If a repository does not use changesets, this rule is ignored. Lintje will automatically detect if a repository uses changesets by checking the presence of a .changeset or .changesets directory in the repository.

Diff­Presence

Error rule
Version 0.5.0

The commit is detected as having no file changes, it’s an empty commit. Avoid empty commits in the Git history. Empty commits can be left over after a rebase after all its changes have been applied already in another commit.

Add the intended files changes to the empty commit, or remove the commit from the Git history to fix this issue.

Merge­Commit

Error rule
Version 0.1.0

The commit is detected as a merge commit, which is a commit merging one branch into another. Prefer rebasing feature branches instead of merging base branches back into them.

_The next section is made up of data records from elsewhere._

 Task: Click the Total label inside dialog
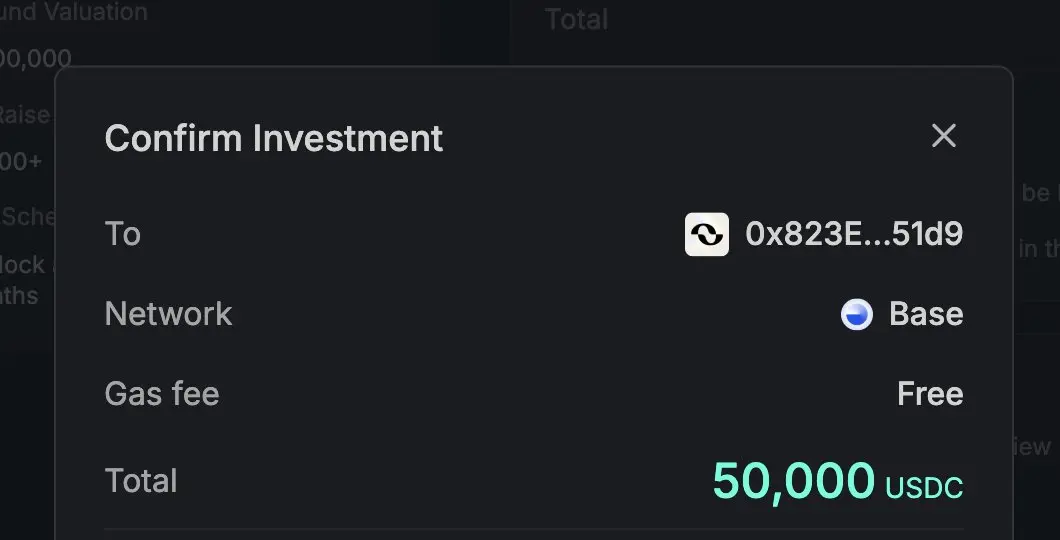tap(141, 481)
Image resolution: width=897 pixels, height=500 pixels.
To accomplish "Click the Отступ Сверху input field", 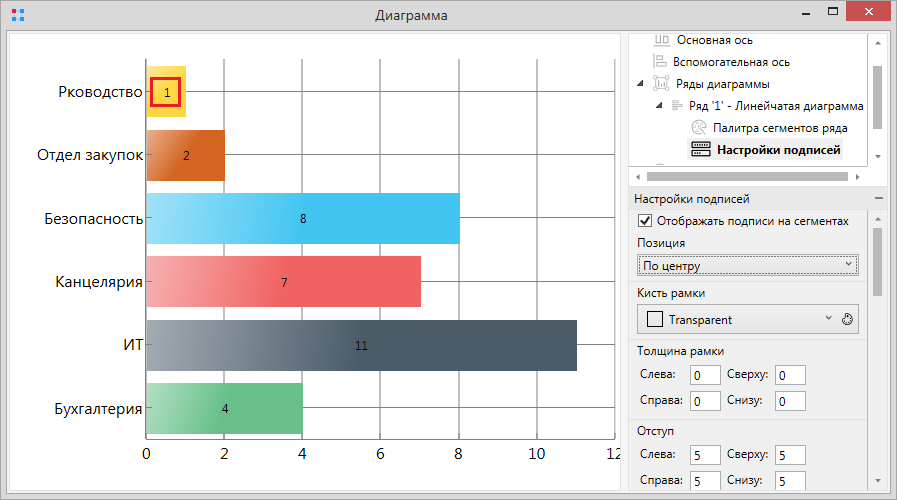I will point(790,455).
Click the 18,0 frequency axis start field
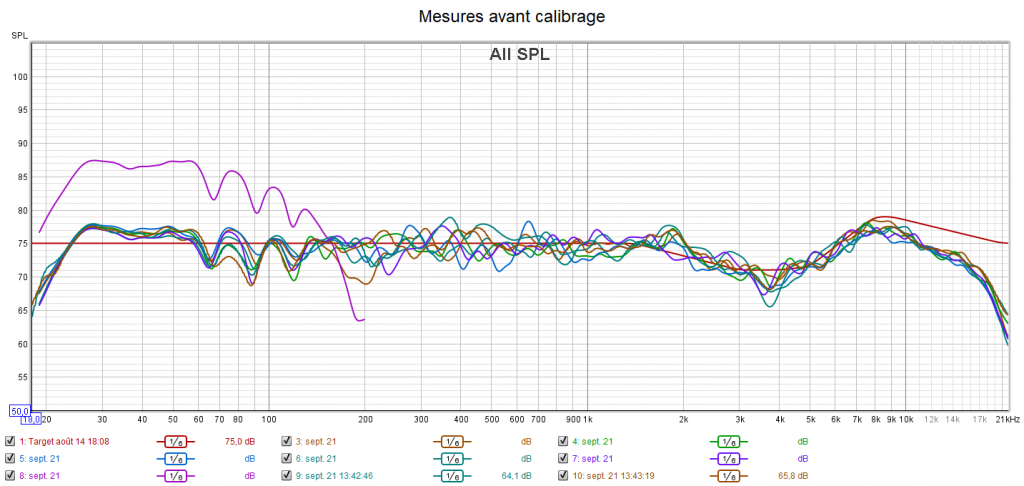Image resolution: width=1024 pixels, height=486 pixels. click(30, 420)
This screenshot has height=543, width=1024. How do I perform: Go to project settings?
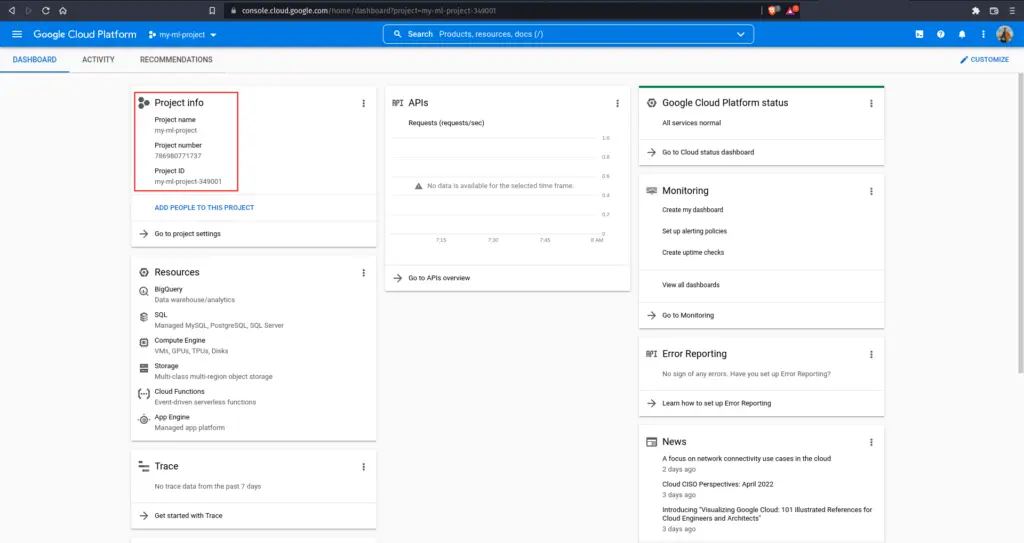pyautogui.click(x=187, y=234)
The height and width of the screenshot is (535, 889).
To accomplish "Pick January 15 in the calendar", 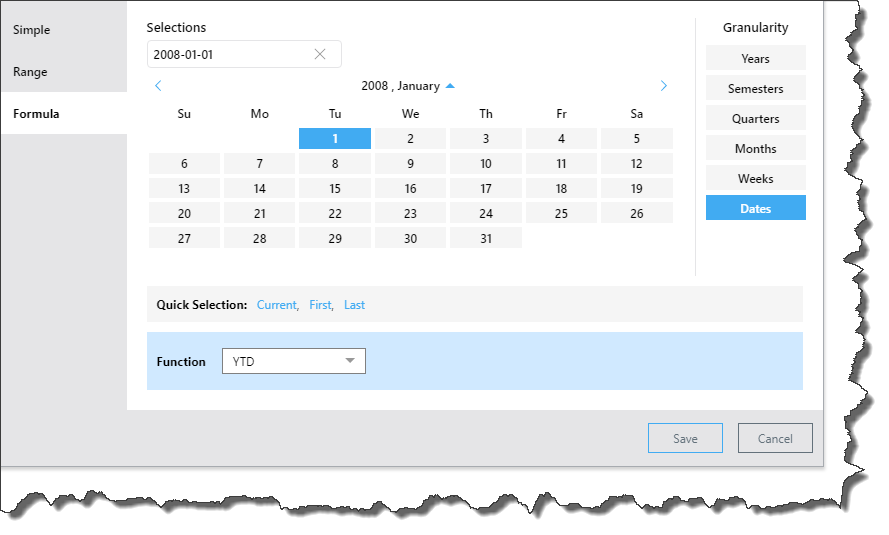I will click(335, 189).
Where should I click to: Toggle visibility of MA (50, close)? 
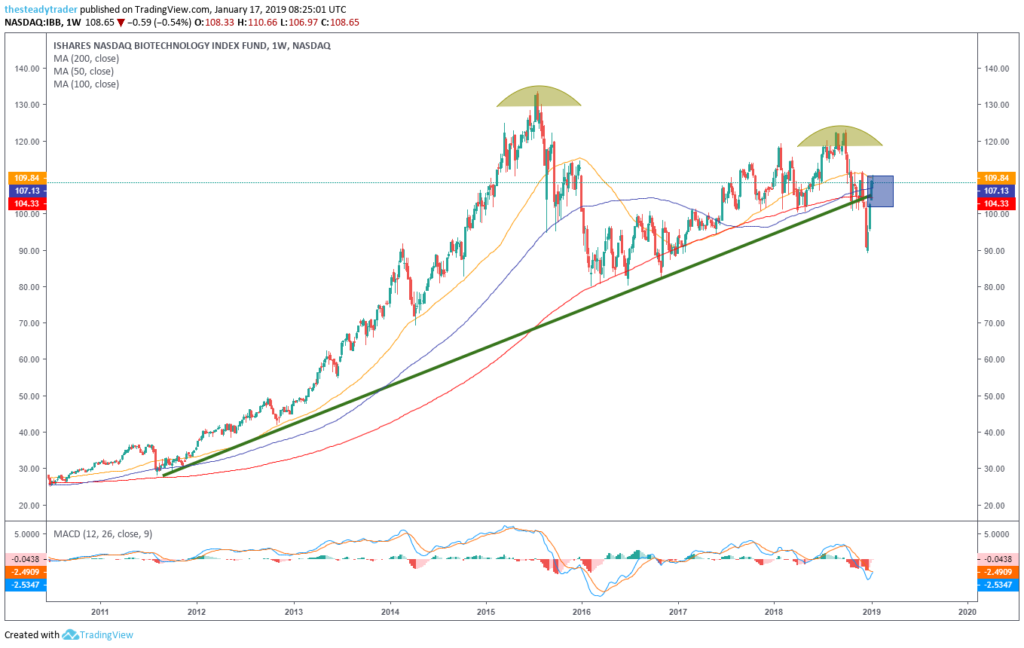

These commits don’t communicate anything meaningful other than when a person merged changes locally.

Currently only one scenario triggers this rule: when a remote branch is merged into a local branch.

# Merge commit merging a remote branch into a local branch
Merge branch 'develop' of github.com/org/repo into develop

When pulling local changes that would create a merge commit, rebase the local changes on the remote changes instead.

# Checkout the branch to pull updates for
git checkout feature-branch
# Rebase local changes on the remote's changes
git pull --rebase origin feature-branch

To avoid making these types of commits I recommend configuring a pull strategy in Git. Either use the pull.ff only or pull.rebase strategy.

# Block pulls that would create a merge commit
# With this config you'll need to pull rebase the remote changes
git config --global pull.ff only

# Automatically rebase local changes on remote changes when using git pull
git config --global pull.rebase true

This rule will also try to trigger on local merge commits in the future.

Notes about merge commits

Merge commits that merge local branches/tags into the repository’s branches do not fail under this rule, they are currently ignored, but may fail on this rule in the future.

Merge commits made when merging Pull and Merge requests will not fail on this rule, these commits are ignored entirely. These commits communicate when a Pull/Merge request was accepted and merged into the base branch. This includes commits made by GitHub’s “squash and merge” merge strategy.

Rebase­Commit

Error rule
Version 0.1.0

The commit is detected as a fixup, squash or amend commit. These commits communicate the intent to squash them into other commits during the next rebase using Git’s autosquash feature.

These commits should not be send in for review in Pull Requests, and they should not be merged into main branches. Please rebase the branch before pushing or merging the branch.